Saved entries:
* * * * * * * * *

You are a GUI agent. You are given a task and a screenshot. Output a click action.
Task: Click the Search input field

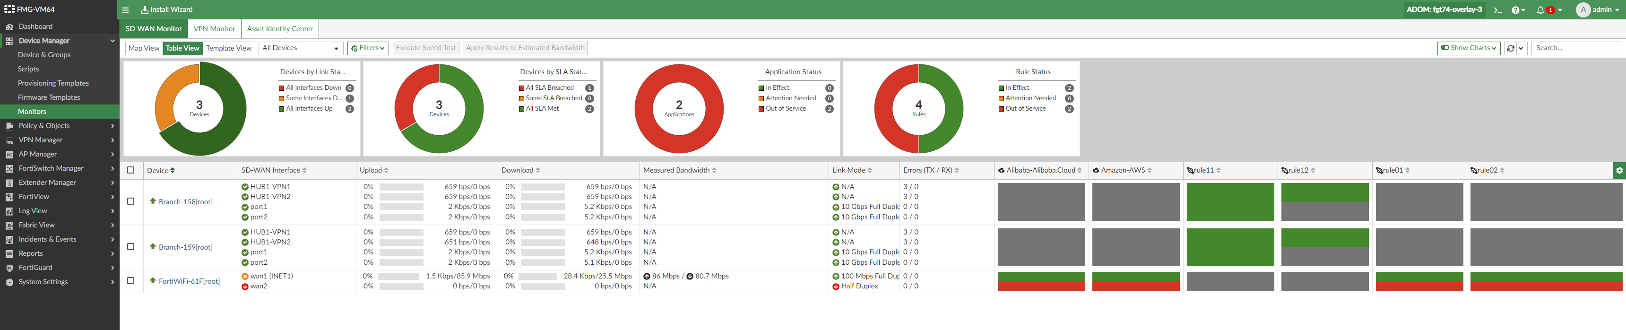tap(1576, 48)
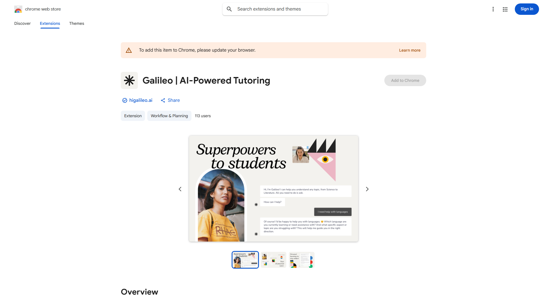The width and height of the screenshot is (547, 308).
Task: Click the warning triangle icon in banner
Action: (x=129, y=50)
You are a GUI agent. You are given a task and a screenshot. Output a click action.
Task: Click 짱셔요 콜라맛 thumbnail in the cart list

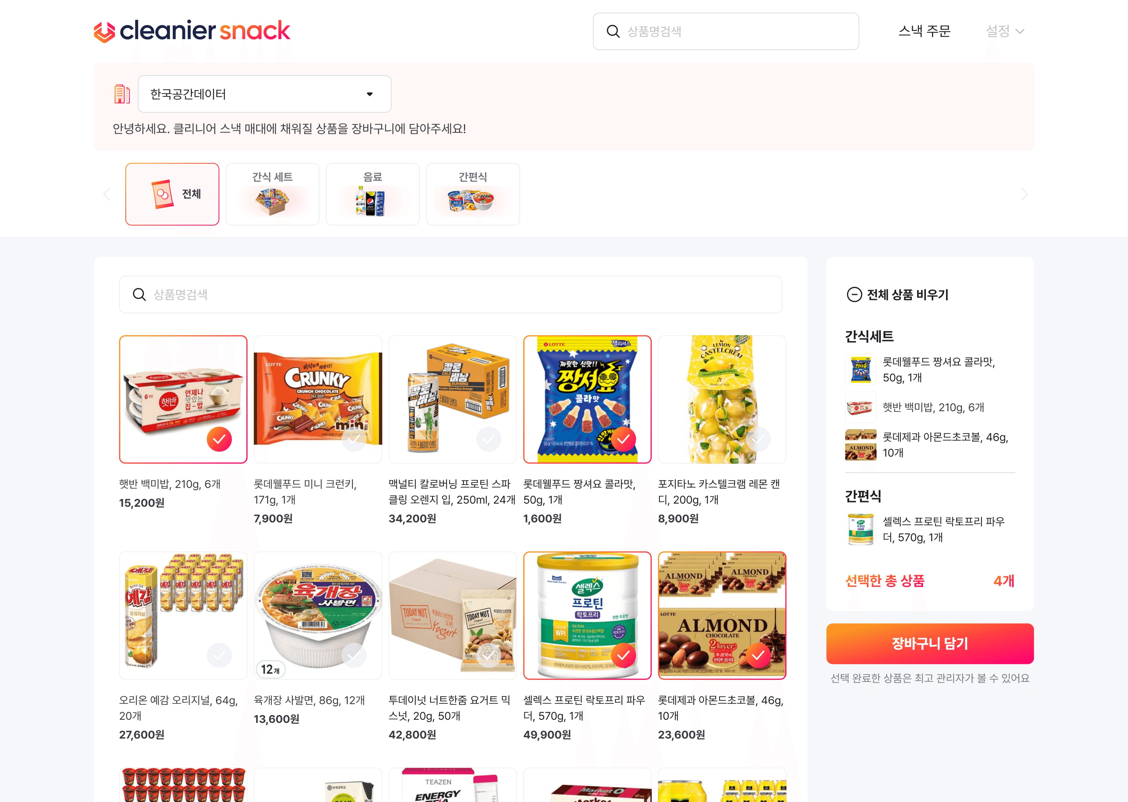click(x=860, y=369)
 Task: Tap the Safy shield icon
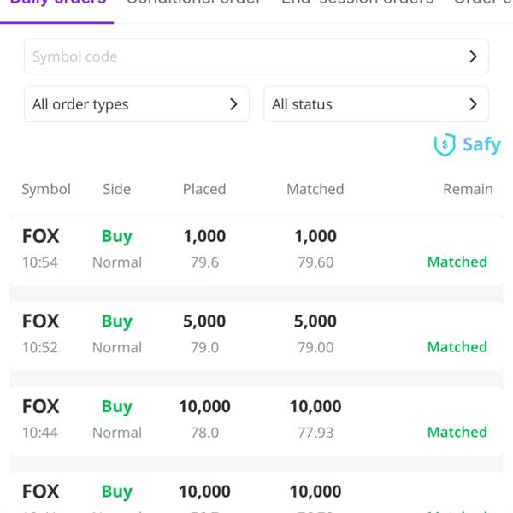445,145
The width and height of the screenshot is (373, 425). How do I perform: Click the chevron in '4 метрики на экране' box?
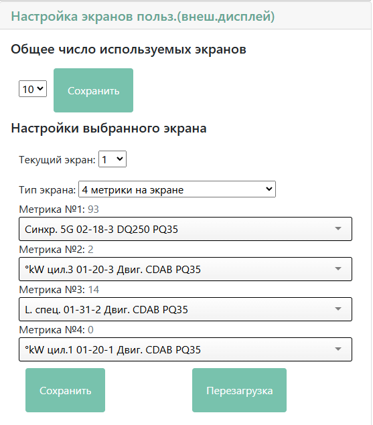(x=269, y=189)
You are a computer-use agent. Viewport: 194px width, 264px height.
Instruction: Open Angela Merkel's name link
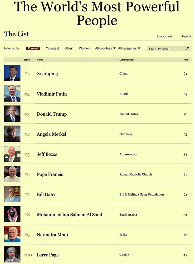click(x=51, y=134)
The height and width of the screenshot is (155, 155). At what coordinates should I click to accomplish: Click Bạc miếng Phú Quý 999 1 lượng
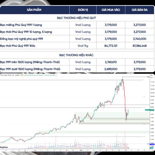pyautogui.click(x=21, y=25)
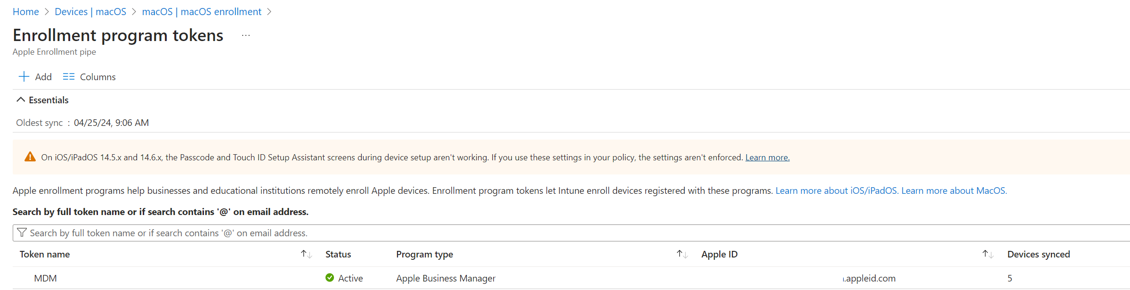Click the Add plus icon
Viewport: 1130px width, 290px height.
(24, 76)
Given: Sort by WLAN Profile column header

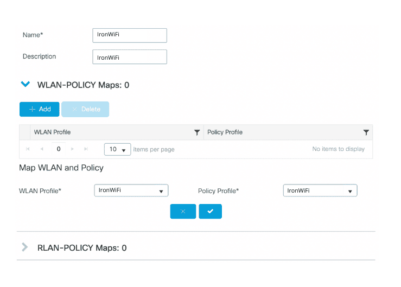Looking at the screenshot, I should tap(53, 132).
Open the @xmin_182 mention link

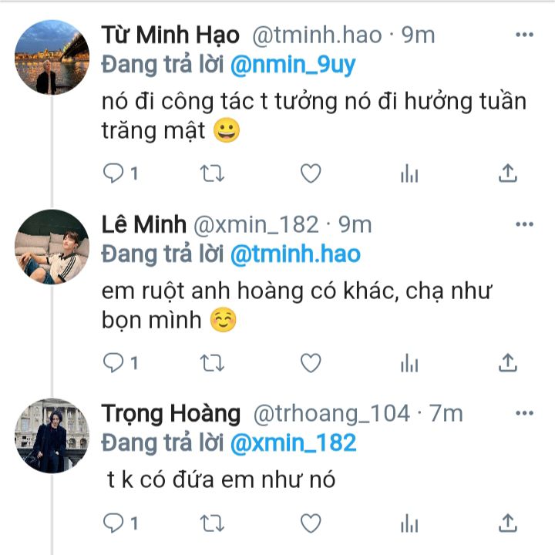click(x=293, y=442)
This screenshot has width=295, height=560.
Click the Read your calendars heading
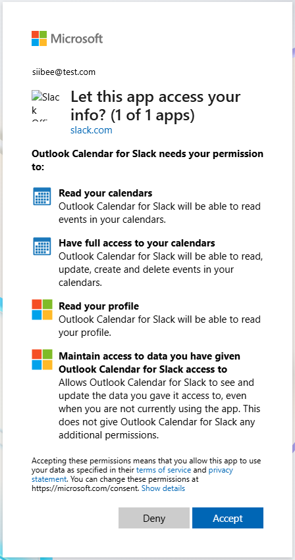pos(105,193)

* * * * * * * * *

## WORK REQUIRED:
Exclude every picture, then reproduce the remaining data character for character.

## TASK SOLUTION:
You are a GUI agent. You are given a task and a screenshot. Output a click action.
Task: Click the Search input field

tap(1576, 48)
The width and height of the screenshot is (547, 308).
Task: Click the warning triangle icon in banner
Action: (x=129, y=50)
You are a GUI agent. You are given a task and a screenshot. Output a click action.
Task: Click 짱셔요 콜라맛 thumbnail in the cart list

click(x=860, y=369)
 Task: Tap the Safy shield icon
445,145
The width and height of the screenshot is (373, 425). How do I perform: Click the chevron in '4 метрики на экране' box?
(x=269, y=189)
You are a computer-use agent. Viewport: 194px width, 264px height.
Instruction: Open Angela Merkel's name link
click(x=51, y=134)
The height and width of the screenshot is (155, 155). At what coordinates should I click to accomplish: Click Bạc miếng Phú Quý 999 1 lượng
pyautogui.click(x=21, y=25)
Click the Add plus icon
Viewport: 1130px width, 290px height.
(24, 76)
Given: Sort by WLAN Profile column header

Looking at the screenshot, I should tap(53, 132).
Open the @xmin_182 mention link

click(x=293, y=442)
This screenshot has width=295, height=560.
Click the Read your calendars heading
pos(105,193)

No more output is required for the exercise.